Reflections on my performances on the viola of Bach's solo cello suites. Details of the first cycle of suites here. More will follow here and there, now and then.

Thursday 2 May 2013

open


The opening:  open G string, open D string, a first finger on the A string, then open A string, and so on playing the same notes for that first bar, the G and D strings at no point stopped, at no point stopped from ringing on.  We are simply playing the home triad of G major, and the same chord opens two of the other movements of this suite.  Bach has chosen the key because its first and fifth notes (tonic and dominant as we say) are open strings.  The open string is the purest and most resonant sound the instrument makes.  Touch an open string and it carries on resonating for a long time.  Play a stopped note and the note dies much more quickly.  As far at least as the instrument is concerned.  A resonant acoustic will pick up any note and let it ring.  At its simplest, the performance of these Bach suites is a collaboration between the acoustics of my viola and those of the space in which I am playing, a negotiation between resonance and decay.  What I do is affected by the acoustic.

Bach grounds all but one of the suites on open string keys.  First G major.  Then D Minor, a key which also has open strings as its first and fifth but, as importantly, has its lowest tonic almost at the bottom of the instrument’s range, a tone above the C string.  Then C major, and time for the biggest sound the instrument can make because there is a simple chord using all four strings, the bottom two open, the top two stopped, and the highest note a C.  Then E-flat major, the odd one out:  an open string as the third of the chord, but the chordal possibilities reduced and so a different kind of writing called for.  Then C minor, and an ace up the sleeve, as Bach tunes the top string down to a G, so we have two open string dominants to play with.  And finally D major, but written for an instrument with an extra, fifth string at the top, and so most often played down a fifth, in G.

This emphasis on open string keys, I think, tells us that we need to use open strings as much as possible in performance, and this goes against training, where changes of hand position are used to avoid string crossing.  We get a glimpse of the lack of such changes that Bach expected in the way he writes out the fifth suite.  The notes for the top string, which is tuned down a tone, are simply written up a tone.  It only works if you don’t try to play any of them on the next string down by shifting up a position or two:  he is expecting us to stay in first position, and to use open strings.

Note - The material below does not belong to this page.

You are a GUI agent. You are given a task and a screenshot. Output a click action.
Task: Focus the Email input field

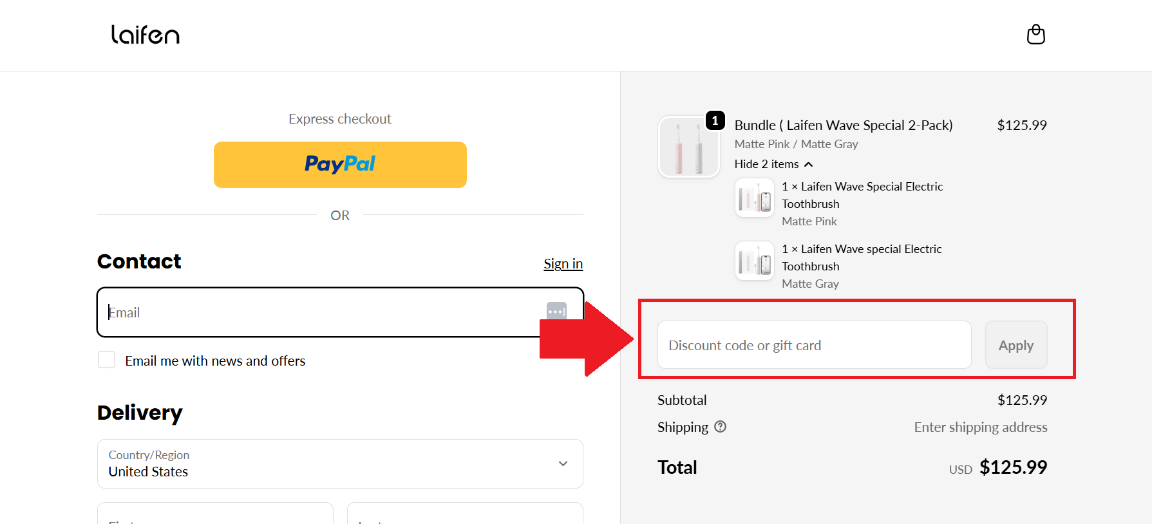tap(322, 312)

David Ledbetter (Unaccompanied Bach: Performing the Solo Works) has observed that Bach avoids using the open C string for C major in the prelude to the first suite.  When we finally get the C string in bar 21 it’s in an inverted dominant seventh chord of D, a wonderful dissonance.  Let the big C major chord out of the bag before its own suite and it will upset the balance.  In performing this suite I’ll be thinking about open strings, letting them ring out in the resonant acoustic of Christ’s Chapel, but also playing with stopped strings for effect at times.  That may include the very last note of the suite, depending on how I feel in that moment – whether when I get there that last G feels like an ending or an opening.